» **DOCUMENT TEXT**
»»

Lanthanum tetraboride

Identifiers
- CAS Number: 12007-73-7;
- 3D model (JSmol): Interactive image;

Properties
- Chemical formula: B_{4}La
- Molar mass: 182.15 g·mol^{−1}
- Appearance: gray to black crystalline solid
- Density: 5.396 g/cm^{3}
- Melting point: 2,210 °C (4,010 °F; 2,480 K)

Structure
- Crystal structure: tetragonal
- Space group: P4/mbm
- Lattice constant: a = 7.324 Å, b = 7.324 Å, c = 4.181 Å
- Formula units (Z): 4 units per cell

= Lanthanum tetraboride =

Lanthanum tetraboride is a binary inorganic compound of lanthanum and boron with the chemical formula LaB4. The compound forms a gray to black crystalline solid and demonstrates metallic conductivity.

==Properties==
Lanthanum tetraboride is a refractory, high-hardness inorganic compound crystallizing in the tetragonal crystal system, space group P4/mbm. The arrangement of atoms is the same as in the tetraborides of cerium, thorium and uranium (CeB_{4}, ThB_{4}, UB_{4}) LaB4 is distinct from the more common lanthanum hexaboride LaB6 but shares high-temperature stability, with its boron sublattices containing structural elements of both diborides and hexaborides. The compound undergoes a series of phase transitions under high pressure.

««

» **WORK ORDER A**
Reproduce the part of the lanthanum tetraboride text that begins with the words containing "Lanthanum tetraboride is a binary" and ends with "under high pressure.".
» **WORK ORDER B**
In the lanthanum tetraboride text, which tetraborides have the same arrangement of atoms as lanthanum tetraboride? List all of them.

» **RECORDED INFORMATION**
»»

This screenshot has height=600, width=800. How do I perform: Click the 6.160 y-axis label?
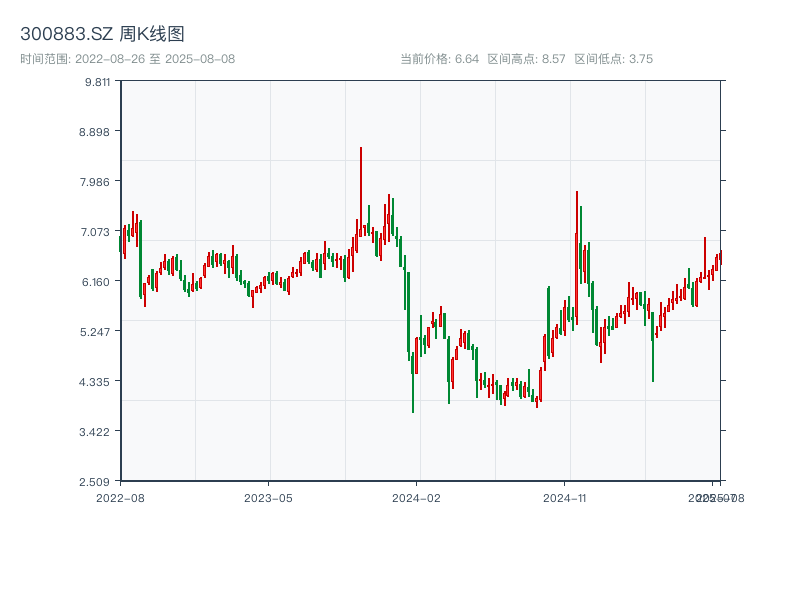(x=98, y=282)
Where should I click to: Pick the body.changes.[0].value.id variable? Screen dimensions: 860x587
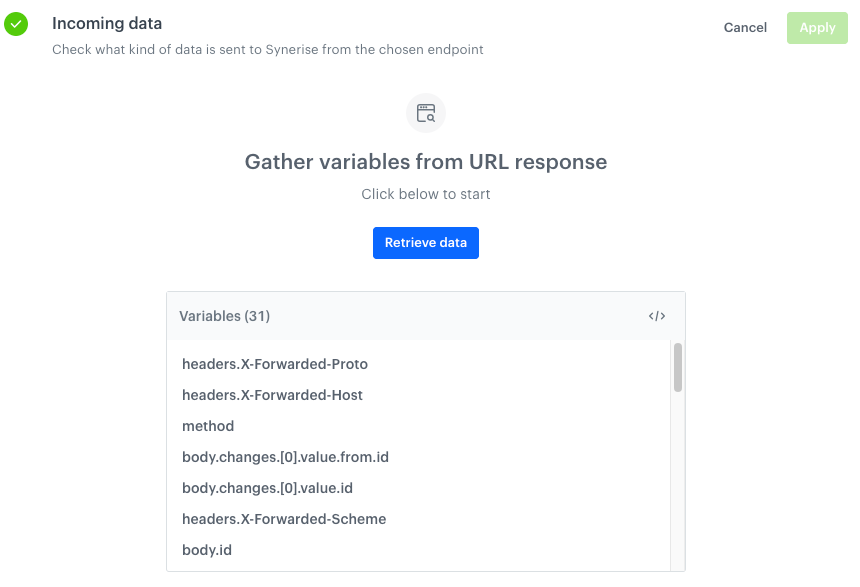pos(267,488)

««

» **ANSWER SECTION A**
Lanthanum tetraboride is a binary inorganic compound of lanthanum and boron with the chemical formula LaB4. The compound forms a gray to black crystalline solid and demonstrates metallic conductivity.

==Properties==
Lanthanum tetraboride is a refractory, high-hardness inorganic compound crystallizing in the tetragonal crystal system, space group P4/mbm. The arrangement of atoms is the same as in the tetraborides of cerium, thorium and uranium (CeB_{4}, ThB_{4}, UB_{4}) LaB4 is distinct from the more common lanthanum hexaboride LaB6 but shares high-temperature stability, with its boron sublattices containing structural elements of both diborides and hexaborides. The compound undergoes a series of phase transitions under high pressure.

» **ANSWER SECTION B**
- Cerium tetraboride (CeB4)
- Thorium tetraboride (ThB4)
- Uranium tetraboride (UB4)